This directory includes sources used in the following paper:

Chih-Yang Hsia, Wei-Lin Chiang, and Chih-Jen Lin
Preconditioned Conjugate Gradient Methods in Truncated Newton Frameworks
for Large-scale Linear Classification, ACML 2018

This code is used to reproduce the experimental results in our paper.
However, results may be slightly different due to the randomness, CPU speed,
and the load on your machine(s).


Data sets
=========

Nine data sets in paper/supplement are considered:
- news20.binary
- url_combined
- kddb
- kdd12.svm
- criteo.trva
- w8a
- covtype
- rcv1_test
- kdda

Notes:
1. "yahoojp" and "yahookr" are not publicly available.
2. In our paper, the data set "criteo.trva" is considered.
   However, the public available version of criteo data set [1] (criteo.kaggle2014.svm)
   is a normalized version of "criteo.trva". Hence the results may be different.

[1] https://www.csie.ntu.edu.tw/~cjlin/libsvmtools/datasets/binary.html#criteo


Explanations of each experiment script
======================================

Experiment 1:
The script 'exp1.sh' is used to reproduce the results in
Section 5.1 "Diagonal Preconditioner and the Proposed Method in Section 4".
Four methods are considered:
- CG
- Diag
- CG or Diag
- Mixed

Experiment 2:
The script 'exp2.sh' is used to reproduce the results in
Section 5.2 "Subsampled Hessian as Preconditioner".
Four methods are considered:
- CG
- SH-100
- SH-1000
- SH-3000

Experiment 3:
The script 'exp3.sh' is used to reproduce the results in
Section 5.3 "Running-time Comparison of Different Preconditioners".
Four methods are considered:
- CG
- Diagonal
- Mixed
- SH-3000


System Requirements
===================
This experiment is supposed to be run on UNIX machines. The following
command/libraries are required:
- bash
- wget
- gcc
- make
- bzip2
- Python 3.x
- matplotlib (a plotting library on Python. Note that version "1.5.x" is used.)

Please note that there might be some plotting issues if matplotlib 2.2.x is used.


How to run the experiments
==========================
We take Experiment 1 as an example.
First, we have to download data sets into the directory "datasets/".

$ cd datasets
$ ./download_data.sh

If you wish to download larger data sets, please type

$ ./download_large_data.sh

Second, we type

$ ./exp1.sh

to start running the experiments.

After "exp1.sh" finishes, the experimental logs will be put under "log_lr_best/".
The filename indicates which data set, regularization parameter, and method are used.
For example, "news20.binary.origin.1.1e-10.log" means that
    Data set: "news20.binary"
    Regularization parameter C: "1" x BestC
    Method: "origin"
are considered.
The experimental figures will also be generated under "paper/exp1_lr_best/".

By default, "exp1.sh" only runs the data "news20.binary".
You may try more data sets by uncommenting the lines starting from
Line 40 of "run.py" and Line 35 of "plot.py" to include more data sets.


More explanation of each directory/file
=======================================
'solvers/':
Implementation of different preconditioners considered in this paper.
Below are the mappings of all methods.

CG:          origin
Diag:        diag_no_eet
CG or Diag:  diag_parallel
Mixed:       diag_mul_no_eet
SH-100:      woodbury_100
SH-1000:     woodbury_1000
SH-3000:     woodbury_3000

'run.py':
Script for running experiments of this paper.

'plot.py':
Script for generating experimental figures of this paper.
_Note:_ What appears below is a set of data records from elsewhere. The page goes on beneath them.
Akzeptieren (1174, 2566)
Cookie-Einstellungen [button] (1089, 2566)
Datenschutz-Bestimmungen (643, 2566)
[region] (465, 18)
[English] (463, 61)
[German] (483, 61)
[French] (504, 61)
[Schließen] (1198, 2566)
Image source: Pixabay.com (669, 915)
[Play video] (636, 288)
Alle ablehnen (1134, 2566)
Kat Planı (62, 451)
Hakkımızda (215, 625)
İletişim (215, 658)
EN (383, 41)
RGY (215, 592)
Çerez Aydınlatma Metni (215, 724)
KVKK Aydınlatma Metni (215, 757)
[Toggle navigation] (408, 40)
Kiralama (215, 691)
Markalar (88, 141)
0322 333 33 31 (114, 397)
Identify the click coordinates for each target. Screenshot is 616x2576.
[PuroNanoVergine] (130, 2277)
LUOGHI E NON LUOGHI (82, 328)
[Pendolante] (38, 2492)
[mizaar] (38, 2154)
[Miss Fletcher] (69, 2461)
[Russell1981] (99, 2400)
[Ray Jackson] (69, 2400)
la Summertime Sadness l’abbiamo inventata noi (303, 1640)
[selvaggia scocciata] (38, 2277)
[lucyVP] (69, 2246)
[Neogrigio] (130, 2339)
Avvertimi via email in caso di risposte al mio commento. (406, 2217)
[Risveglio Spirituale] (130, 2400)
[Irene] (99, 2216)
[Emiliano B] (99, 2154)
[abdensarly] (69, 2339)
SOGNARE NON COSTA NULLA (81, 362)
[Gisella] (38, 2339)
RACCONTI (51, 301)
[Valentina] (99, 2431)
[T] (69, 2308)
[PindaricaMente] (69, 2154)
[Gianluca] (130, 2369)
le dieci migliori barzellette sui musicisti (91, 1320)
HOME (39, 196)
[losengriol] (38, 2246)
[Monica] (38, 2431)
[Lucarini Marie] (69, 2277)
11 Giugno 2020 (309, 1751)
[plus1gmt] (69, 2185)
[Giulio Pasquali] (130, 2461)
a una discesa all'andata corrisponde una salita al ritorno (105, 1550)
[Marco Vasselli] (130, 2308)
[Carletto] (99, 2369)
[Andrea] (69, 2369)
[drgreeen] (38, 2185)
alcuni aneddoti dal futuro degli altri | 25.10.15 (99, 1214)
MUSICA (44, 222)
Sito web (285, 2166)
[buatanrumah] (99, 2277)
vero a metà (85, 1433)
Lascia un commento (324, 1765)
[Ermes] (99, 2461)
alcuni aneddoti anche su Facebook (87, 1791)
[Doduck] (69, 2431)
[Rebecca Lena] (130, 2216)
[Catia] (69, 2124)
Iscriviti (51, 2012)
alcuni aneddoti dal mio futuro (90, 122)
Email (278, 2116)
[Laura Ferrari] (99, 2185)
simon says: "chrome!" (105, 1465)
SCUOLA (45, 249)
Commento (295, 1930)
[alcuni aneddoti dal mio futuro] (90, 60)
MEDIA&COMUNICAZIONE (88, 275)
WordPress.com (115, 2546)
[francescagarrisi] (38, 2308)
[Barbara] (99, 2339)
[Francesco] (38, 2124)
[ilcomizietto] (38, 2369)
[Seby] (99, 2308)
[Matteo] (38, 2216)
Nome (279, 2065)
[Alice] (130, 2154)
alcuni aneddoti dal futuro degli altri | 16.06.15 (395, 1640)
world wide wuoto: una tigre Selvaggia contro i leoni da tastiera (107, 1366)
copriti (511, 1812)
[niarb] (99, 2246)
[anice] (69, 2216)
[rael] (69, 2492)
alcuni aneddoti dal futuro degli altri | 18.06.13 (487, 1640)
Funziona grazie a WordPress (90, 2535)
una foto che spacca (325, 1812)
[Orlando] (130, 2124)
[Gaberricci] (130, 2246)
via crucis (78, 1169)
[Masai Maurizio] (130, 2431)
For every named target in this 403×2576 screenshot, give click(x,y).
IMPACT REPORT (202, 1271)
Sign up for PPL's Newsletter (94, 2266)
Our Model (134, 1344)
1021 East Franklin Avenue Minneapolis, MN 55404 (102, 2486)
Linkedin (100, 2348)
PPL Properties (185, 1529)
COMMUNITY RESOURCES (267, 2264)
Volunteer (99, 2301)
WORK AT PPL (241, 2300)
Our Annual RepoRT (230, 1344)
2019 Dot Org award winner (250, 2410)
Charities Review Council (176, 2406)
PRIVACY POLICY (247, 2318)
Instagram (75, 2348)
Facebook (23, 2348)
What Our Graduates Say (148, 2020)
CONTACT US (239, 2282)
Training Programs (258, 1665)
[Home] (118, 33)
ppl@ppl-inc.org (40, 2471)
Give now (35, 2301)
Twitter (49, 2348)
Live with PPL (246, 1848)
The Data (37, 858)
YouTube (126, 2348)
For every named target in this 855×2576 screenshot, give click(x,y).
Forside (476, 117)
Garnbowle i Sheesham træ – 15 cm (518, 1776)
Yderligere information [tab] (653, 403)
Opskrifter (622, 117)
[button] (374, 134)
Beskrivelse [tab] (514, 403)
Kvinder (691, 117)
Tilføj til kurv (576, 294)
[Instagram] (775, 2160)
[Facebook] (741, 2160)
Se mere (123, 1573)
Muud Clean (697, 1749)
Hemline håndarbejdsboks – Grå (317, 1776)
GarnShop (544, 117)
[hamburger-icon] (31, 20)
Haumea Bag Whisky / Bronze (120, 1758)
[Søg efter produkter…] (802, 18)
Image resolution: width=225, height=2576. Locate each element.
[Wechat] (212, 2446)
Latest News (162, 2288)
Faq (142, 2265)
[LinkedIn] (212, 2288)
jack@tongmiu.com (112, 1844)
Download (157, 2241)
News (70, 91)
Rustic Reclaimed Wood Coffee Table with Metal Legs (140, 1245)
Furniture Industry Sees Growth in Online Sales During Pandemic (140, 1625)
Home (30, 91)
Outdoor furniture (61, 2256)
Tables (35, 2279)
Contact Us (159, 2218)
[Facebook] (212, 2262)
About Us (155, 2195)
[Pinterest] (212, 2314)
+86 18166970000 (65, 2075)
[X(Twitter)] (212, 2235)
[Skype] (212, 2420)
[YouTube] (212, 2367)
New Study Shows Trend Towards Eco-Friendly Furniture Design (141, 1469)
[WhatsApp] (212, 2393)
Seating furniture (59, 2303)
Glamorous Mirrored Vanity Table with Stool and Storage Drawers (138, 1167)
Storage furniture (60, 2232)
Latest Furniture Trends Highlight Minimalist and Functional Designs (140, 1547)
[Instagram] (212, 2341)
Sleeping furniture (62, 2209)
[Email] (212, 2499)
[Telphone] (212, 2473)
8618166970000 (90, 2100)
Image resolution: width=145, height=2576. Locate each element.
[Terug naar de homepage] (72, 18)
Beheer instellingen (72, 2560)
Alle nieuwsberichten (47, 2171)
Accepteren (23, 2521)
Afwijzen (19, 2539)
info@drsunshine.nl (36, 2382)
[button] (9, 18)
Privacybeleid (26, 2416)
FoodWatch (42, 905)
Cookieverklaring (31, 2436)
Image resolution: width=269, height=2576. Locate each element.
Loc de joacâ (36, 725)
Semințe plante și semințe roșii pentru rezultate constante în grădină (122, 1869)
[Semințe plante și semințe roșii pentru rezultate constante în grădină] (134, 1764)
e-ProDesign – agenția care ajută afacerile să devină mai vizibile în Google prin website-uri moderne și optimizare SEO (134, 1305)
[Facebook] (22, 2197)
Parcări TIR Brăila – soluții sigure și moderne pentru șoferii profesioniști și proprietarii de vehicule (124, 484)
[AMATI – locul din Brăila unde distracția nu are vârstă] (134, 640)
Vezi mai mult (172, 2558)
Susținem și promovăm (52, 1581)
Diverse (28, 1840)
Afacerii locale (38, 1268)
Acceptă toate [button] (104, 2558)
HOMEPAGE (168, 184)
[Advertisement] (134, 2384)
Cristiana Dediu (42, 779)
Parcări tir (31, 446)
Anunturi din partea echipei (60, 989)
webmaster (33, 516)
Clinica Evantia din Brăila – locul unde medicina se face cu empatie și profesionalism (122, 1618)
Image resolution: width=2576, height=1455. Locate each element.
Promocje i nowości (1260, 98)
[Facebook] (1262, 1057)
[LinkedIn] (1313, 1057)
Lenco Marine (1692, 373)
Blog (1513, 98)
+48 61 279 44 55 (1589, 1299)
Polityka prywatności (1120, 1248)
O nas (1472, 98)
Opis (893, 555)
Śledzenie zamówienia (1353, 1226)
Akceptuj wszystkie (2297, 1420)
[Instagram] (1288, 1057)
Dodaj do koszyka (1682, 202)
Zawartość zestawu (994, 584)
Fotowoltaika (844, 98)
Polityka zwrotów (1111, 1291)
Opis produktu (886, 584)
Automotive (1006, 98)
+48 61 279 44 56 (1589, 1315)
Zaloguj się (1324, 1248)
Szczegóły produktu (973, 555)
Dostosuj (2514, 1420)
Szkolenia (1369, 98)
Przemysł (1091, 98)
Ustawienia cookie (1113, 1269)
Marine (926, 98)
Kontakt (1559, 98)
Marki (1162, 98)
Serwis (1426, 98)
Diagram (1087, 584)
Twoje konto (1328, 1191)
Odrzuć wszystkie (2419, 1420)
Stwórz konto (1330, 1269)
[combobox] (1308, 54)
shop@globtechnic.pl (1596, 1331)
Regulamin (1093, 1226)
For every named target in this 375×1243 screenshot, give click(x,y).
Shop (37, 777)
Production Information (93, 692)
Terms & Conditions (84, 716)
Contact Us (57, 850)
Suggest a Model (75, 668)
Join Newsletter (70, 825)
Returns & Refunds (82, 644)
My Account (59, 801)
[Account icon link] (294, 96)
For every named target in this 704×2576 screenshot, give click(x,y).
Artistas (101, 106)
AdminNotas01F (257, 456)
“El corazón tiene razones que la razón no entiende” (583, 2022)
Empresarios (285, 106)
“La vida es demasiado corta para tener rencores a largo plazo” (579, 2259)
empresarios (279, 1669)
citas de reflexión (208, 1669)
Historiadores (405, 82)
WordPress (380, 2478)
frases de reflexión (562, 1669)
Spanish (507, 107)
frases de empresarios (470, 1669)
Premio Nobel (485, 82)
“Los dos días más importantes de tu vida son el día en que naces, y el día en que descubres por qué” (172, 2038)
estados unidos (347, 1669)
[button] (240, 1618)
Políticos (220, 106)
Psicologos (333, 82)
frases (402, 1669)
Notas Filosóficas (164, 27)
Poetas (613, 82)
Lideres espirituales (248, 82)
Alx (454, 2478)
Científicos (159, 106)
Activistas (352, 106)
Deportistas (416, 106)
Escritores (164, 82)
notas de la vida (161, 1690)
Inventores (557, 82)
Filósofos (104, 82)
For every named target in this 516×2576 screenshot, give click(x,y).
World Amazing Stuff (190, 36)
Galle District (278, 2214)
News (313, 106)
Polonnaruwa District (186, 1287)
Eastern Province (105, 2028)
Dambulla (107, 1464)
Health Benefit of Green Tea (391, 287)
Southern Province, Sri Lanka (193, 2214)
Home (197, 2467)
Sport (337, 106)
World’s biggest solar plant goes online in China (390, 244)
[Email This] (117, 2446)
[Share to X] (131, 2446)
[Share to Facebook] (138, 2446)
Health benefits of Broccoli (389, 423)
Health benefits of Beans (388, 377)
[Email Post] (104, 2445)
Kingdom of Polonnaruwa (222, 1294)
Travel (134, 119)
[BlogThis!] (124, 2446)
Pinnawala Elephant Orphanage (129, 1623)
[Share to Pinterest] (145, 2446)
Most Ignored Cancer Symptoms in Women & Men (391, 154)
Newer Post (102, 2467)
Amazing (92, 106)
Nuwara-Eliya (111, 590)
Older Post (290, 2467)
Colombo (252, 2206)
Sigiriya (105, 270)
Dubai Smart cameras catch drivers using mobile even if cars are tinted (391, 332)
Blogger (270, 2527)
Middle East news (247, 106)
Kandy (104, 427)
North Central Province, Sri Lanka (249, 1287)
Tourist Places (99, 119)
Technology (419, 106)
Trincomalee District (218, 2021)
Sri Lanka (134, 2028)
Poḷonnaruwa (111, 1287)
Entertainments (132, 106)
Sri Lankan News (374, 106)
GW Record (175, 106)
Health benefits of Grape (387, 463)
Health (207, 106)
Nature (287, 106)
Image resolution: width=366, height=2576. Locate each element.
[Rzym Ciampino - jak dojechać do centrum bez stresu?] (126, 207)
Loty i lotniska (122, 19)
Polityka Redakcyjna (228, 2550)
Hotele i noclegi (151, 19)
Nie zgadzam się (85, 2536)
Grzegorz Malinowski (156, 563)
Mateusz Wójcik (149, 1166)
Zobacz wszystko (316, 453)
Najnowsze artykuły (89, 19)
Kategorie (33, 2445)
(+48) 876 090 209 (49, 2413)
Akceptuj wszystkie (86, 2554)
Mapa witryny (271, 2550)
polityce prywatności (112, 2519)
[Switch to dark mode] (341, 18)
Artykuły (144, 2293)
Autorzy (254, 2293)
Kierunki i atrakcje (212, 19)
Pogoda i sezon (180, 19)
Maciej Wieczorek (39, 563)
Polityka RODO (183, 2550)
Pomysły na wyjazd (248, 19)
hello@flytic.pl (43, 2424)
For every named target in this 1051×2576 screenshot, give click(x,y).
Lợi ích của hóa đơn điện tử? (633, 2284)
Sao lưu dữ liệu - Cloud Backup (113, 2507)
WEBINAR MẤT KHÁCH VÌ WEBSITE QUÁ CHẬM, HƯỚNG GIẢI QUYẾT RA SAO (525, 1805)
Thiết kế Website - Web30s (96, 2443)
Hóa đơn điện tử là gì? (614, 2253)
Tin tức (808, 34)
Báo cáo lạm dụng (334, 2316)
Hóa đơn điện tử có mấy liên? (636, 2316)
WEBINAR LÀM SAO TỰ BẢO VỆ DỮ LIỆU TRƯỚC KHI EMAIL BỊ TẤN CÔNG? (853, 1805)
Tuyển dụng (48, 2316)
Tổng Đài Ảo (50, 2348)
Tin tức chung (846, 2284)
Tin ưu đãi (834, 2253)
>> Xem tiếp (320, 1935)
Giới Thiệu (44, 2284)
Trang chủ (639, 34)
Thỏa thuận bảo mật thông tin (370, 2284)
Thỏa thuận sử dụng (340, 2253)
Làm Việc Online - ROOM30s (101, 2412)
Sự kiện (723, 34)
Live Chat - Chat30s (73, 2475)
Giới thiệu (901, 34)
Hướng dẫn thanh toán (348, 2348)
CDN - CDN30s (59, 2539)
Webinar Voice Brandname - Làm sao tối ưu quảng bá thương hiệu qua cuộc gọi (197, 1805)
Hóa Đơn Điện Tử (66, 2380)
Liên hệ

'best_c1.json' and 'best_c2.json':
Best regularization parameters C for each data set.

'ref_log_lr_best/':
Reference logs used to plot figures.


How we get the best C (regularization parameter) values
=======================================================
As mentioned in paper, we consider the regularization term C with best CV rate
for each data set.
We used the option '-C' provided in LIBLINEAR find the best C parameter.